Thursday, March 27, 2014

Katri Huutoniemi, "Evaluating interdisciplinary research"


There is little knowledge or consensus on how to evaluate interdisciplinary research, which does not seem to fit in well with the current system for producing scientific knowledge. The chapter by Katri Huutoniemi analyzes the key characteristics and challenges of interdisciplinary assessment by drawing insights from the conceptual and pragmatic discussions of interdisciplinary research, empirical analyses of evaluation activities, and initiatives and experiences of participating organizations. It introduces the central challenges involved in evaluating interdisciplinary research and focuses attention not on the criteria used to conduct interdisciplinary research, but on the perspectives used to evaluate it, and highlights the consequential role of both concepts and practices in defining merit: First, it shows how different conceptualizations of interdisciplinarity shape assumptions about quality; and second, it discusses how values are actively constructed by the people and practices involved. 
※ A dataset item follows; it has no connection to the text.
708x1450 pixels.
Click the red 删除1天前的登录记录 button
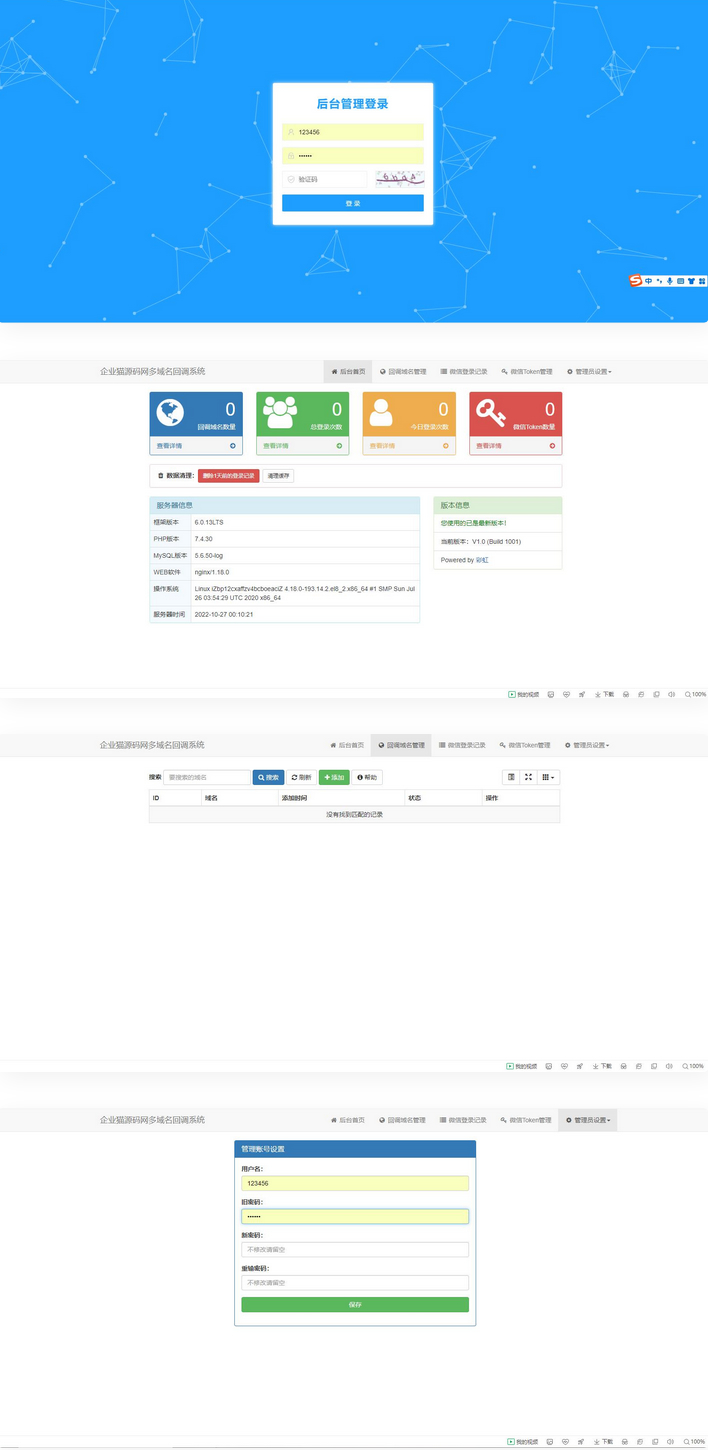click(228, 476)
At the beginning of the chapter she defined a interdisciplinary as "a genus of integrative research activities that combine more than one discipline, field, or body of knowledge" and differentiate from the term transdiciplinary which refers to "trans-sector problem solving where various stakeholders in society are actively involved in knowledge production." 

Although interdisciplinary research is not easily amenable to evaluation, she valued the key functions of interdisciplinary research evaluation, which can be summarized as follows: 

  • needed for organizational learning and improvement of performance and quality of research activities
  • to bolster the credibility of research; it helps to legitimate research and its results
  • accountability and transparency in the use of public funds
  • not only for separating the qualified from the unqualified, but also for distinguishing between competing types of high-quality research 


Next, the author distinguished between three evaluative approaches to interdisciplinary research that "highlights some key features of interdisciplinary as a special type of challenge for research evaluation": (1) mastering multiple disciplines, (2) emphasizing integration and synergy, and (3) critiquing disciplinarity. 

(1) mastering multiple disciplines 

  • baseline for assessment: disciplinary originality or excellence
  • good interdisciplinary research must fulfill existing methodological requirements and theoretical standards
  • greater challenge for interdisciplinary scholars, because it's hard to be met expert and generalist criteria at the same time
  • reception problems, incompatibility of different disciplinary standards


(2) emphasizing integration and synergy

  • baseline for assessment: create a new model of excellence
  • need to combine knowledge resources in order to develop an integrated product
  • proponents of the view: within boundary-crossing organization, consultants, or practitioners


(3) critiquing disciplinarily

  • views disciplinarily and interdisciplinary as strongly opposed: interdisciplinary as the force that diverts the discipline-driven direction of knowledge production
  • undermine the prevailing status of disciplinary standards in the pursuit of a non-disciplinary, integrated knowledge system
  • difficulties of evaluating interdisciplinary research will not be overcome by creating new quality standards for that type of research, but by transforming the prevailing ethnocentrism and mutual ignorance between disciplines
  • quality judgment should be made by using external criteria but no recipe for how to do it


This framework helps to identify the relevant epistemic stakeholders, the functions and benefits of proposed research, as well as the methodological procedures for accomplishing the stated goals, which constitute the prerequisite for any evaluative act. It argues that these competing positions on interdisciplinarity shape assumptions about quality and how it should be evaluated, while the actual process of evaluation with various social, cognitive, and pragmatic aspects also plays an important role in quality judgments.